Entah ilmu apa yang dimiliki oleh Ibu kandung dari Pak Handara itu, dia bahkan dapat datang ke rumah perkebunan sesaat setelah dirinyaberhasil menggiring para Warga sekitar perkebunan untuk memergoki perbuatan terlarangnya dengan Pak Handara, yang berujung mereka berdua dinikahkan saat itu juga.
Sang Ratu ingat, hanya sesaat setelah itu, mendadak Sosok yang disebut ‘Nenek’ oleh Fabian itu juga berusaha membatalkan pernikahan mereka, dan mencoba menawarkan sejumlah harta. Jelas saja dirinya menolak mentah-mentah. Dia juga bertahan ketika Sang Nenek berusaha memisahkan dirinya dengan Pak Handara dengan jalan perceraian. Semua usaha Sang Nenek mental.
Huh! Dasar perempuan tua sialan! Ternyata sampai sekarang dia belum juga mau menerimaku sebagai Menantunya. Dia itu hanya menyayangi Mbak Endah dan selalu melindunginya dari jauh. Padahal waktu aku tahu bahwa dia meninggal, aku senang luar biasa. Tapi apa-apaan ini? Kenapa sampai sekarang dia masih saja membela garis keturunan yang dari Mbak Endah? Aku kan juga sudah memberikannya dua Orang Cucu! Batin Sang Ratu sedih. Hatinya sakit sekali.

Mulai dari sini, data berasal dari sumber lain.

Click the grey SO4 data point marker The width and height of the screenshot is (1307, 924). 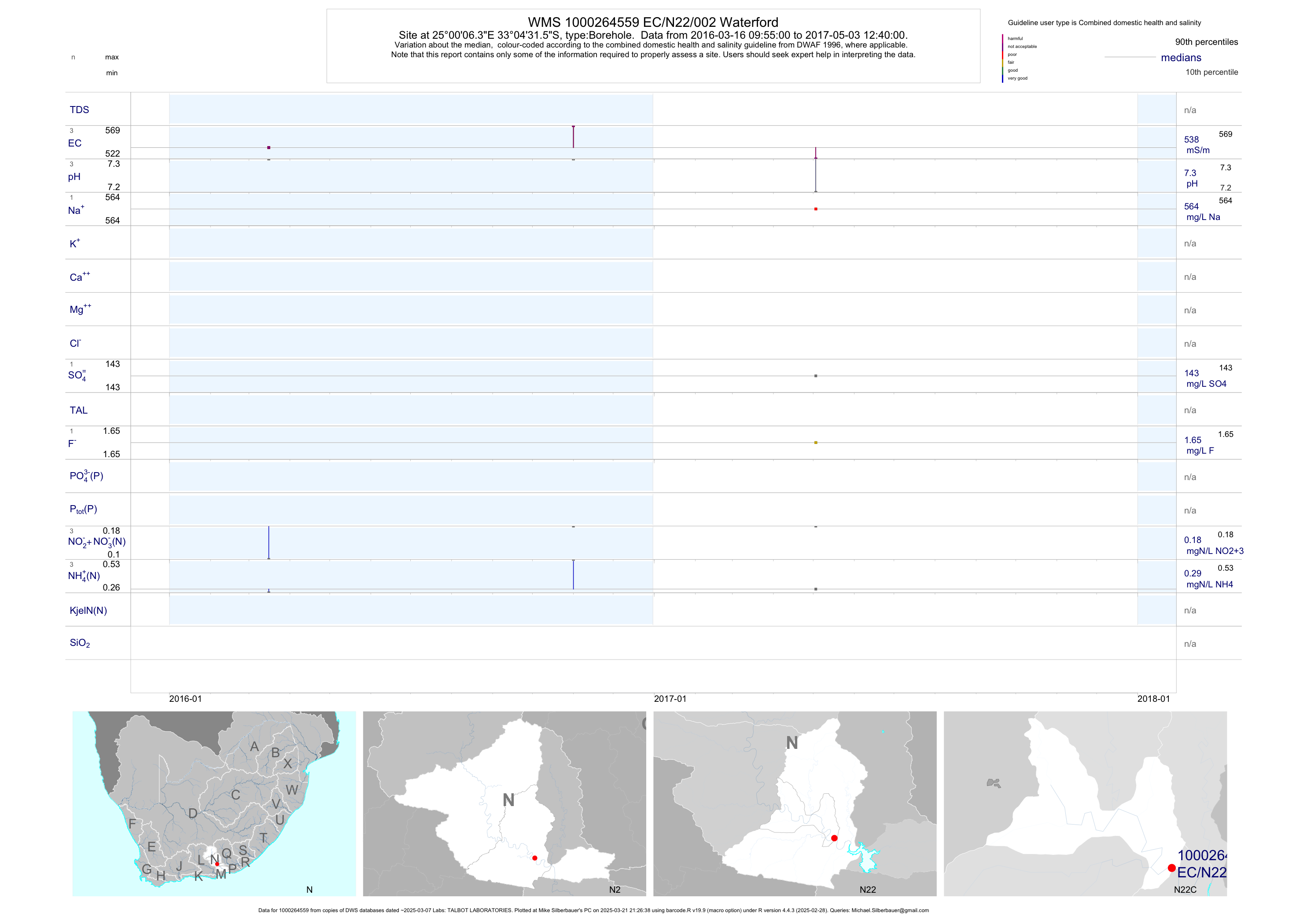(816, 375)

Pun demikian, Sang Ratu buru-buru menenangkan perasaannya sendiri. Pantang baginya untuk terintimidasi. Dia tak mau membayangkan, harus berhadapan dengan Nenek Fabian lagi, meski bukan berhadapan secara fisik. Dia sibuk mencari akal.
“Begini saja, mungkin Istrimu tersesat di suatu tempat. Wilayah kerajaanku ini sangat luas, sehingga belum ada Pengawalku yang memberitahu mengenai masuknya Orang asing ke tempatku. Biar nanti aku suruh Para Pengawalku untuk mencari Istrimu, dan menemukan keberadaannya,” kata Sang Ratu.
Fabian hampir saja menarik napas lega. Ia berpikir, Sang Ratu sungguh tersentuh hatinya dan mau menolongnya. Diam-diam ia bersyukur di dalam hatinya.
Ternyata Sang Ratu mempunyai hati yang baik, pikir Fabian.
Tapi kemudian ia tersentak kala mendengar Sang Ratu melanjutkan ucapannya.
“Tetapi ada syarat yang harus kamu penuhi untuk itu,” tegas Sang Ratu.
Fabian menahan napasnya.
“Syarat? Syarat apa, Ratu?” tanya Fabian dengan hati bergetar.
Ia sudah pasrah dan mempersiapkan diri untuk mendengar apa syarat yang akan dikemukakan oleh Sang Ratu. Dan ia juga sudah bertkad untuk memenuhi syarat tersebut.
Tetapi mendadak ia teringat kembali pesan yang disampaikan Sang Nenek kepadanya.
“Jangan pernah bernegosiasi dengan Penguasa Kerajaan Gaib ini, Fabian!” perkataan Sang Nenek bagai terngiang kembali di telinganya.
Seketika perasaan Fabian menjadi bimbang.